In the era of the cloud-social-mobile troika, information has become an even more valuable resource and Big Data as the troika´s killer- app is trying to make the value of this resource fluid enough for your business. But - the higher the value of such data - the more it contains personal information - and the more you´ll get involved with privacy and data protection issues. The risk of losing your customer´s trust is a critical one which can have a huge impact on your whole enterprise. Therefore, the protection of personal information and your customer´s privacy has become a top priority.
In the everyday physical world, we have lots of privacy technologies. For example, our clothing. Also our walls, doors, locks and latches. And every day we can decide for ourselves what we wear -conspicuous or inconspicuous- or whether and for whom we want to open the door, or close the curtains or not. In other words, privacy is a setting!
We also have conventions that respect the privacy of other people, their possessions, and their personal spaces. We have not yet developed equivalent technologies and conventions in the digital world. This is why privacy is such a big issue right now: we as individuals still lack easy and common means, for example, to tell websites when it´s okay to be tracked and when it´s not okay. But we do have an opportunity to say what´s okay and not okay in the development of "The Internet of Me and My Things" — where each of us (and our things) are what Craig Burton calls "an enterprise of one."
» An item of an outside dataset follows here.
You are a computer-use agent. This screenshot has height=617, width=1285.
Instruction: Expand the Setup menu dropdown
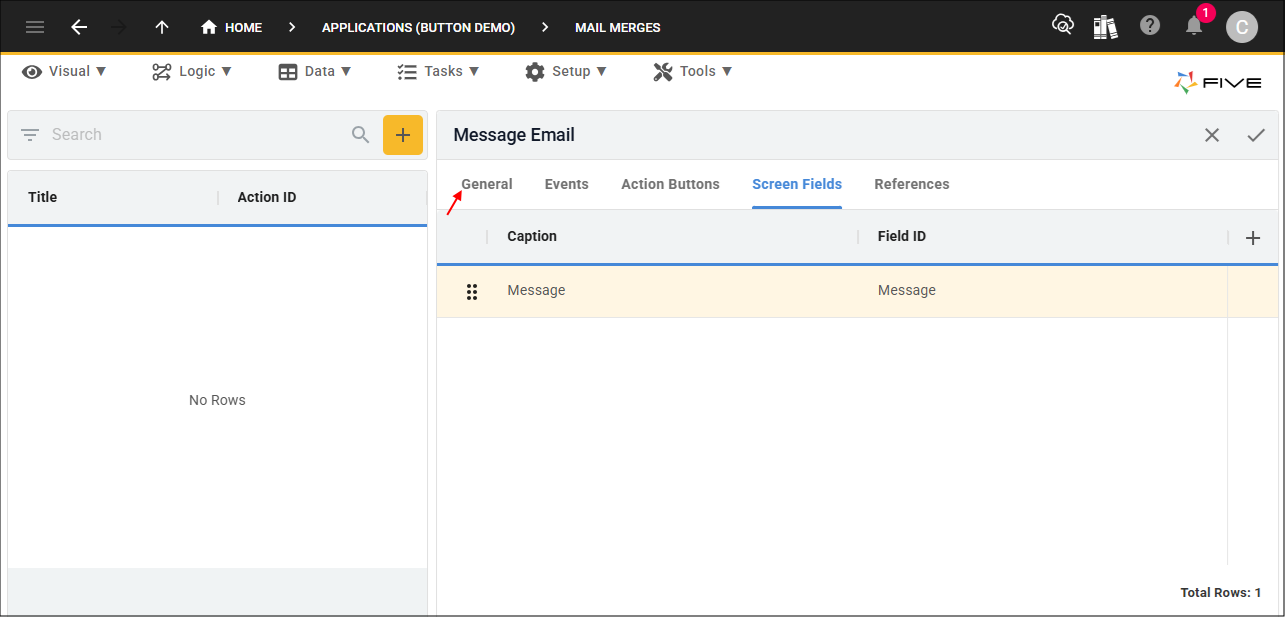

Doc Searls, Marcel van Galen and Phil Windley have all been working on defining and building out tools and services for these enterprises of one in the networked world, and means for programming what happens as those spaces and things interact with entities other than our selves. In this round table, we will discuss what has been developed so far, and how an ancient and deeply human value — privacy — will manifest with our personal lives and possessions in the Networked world.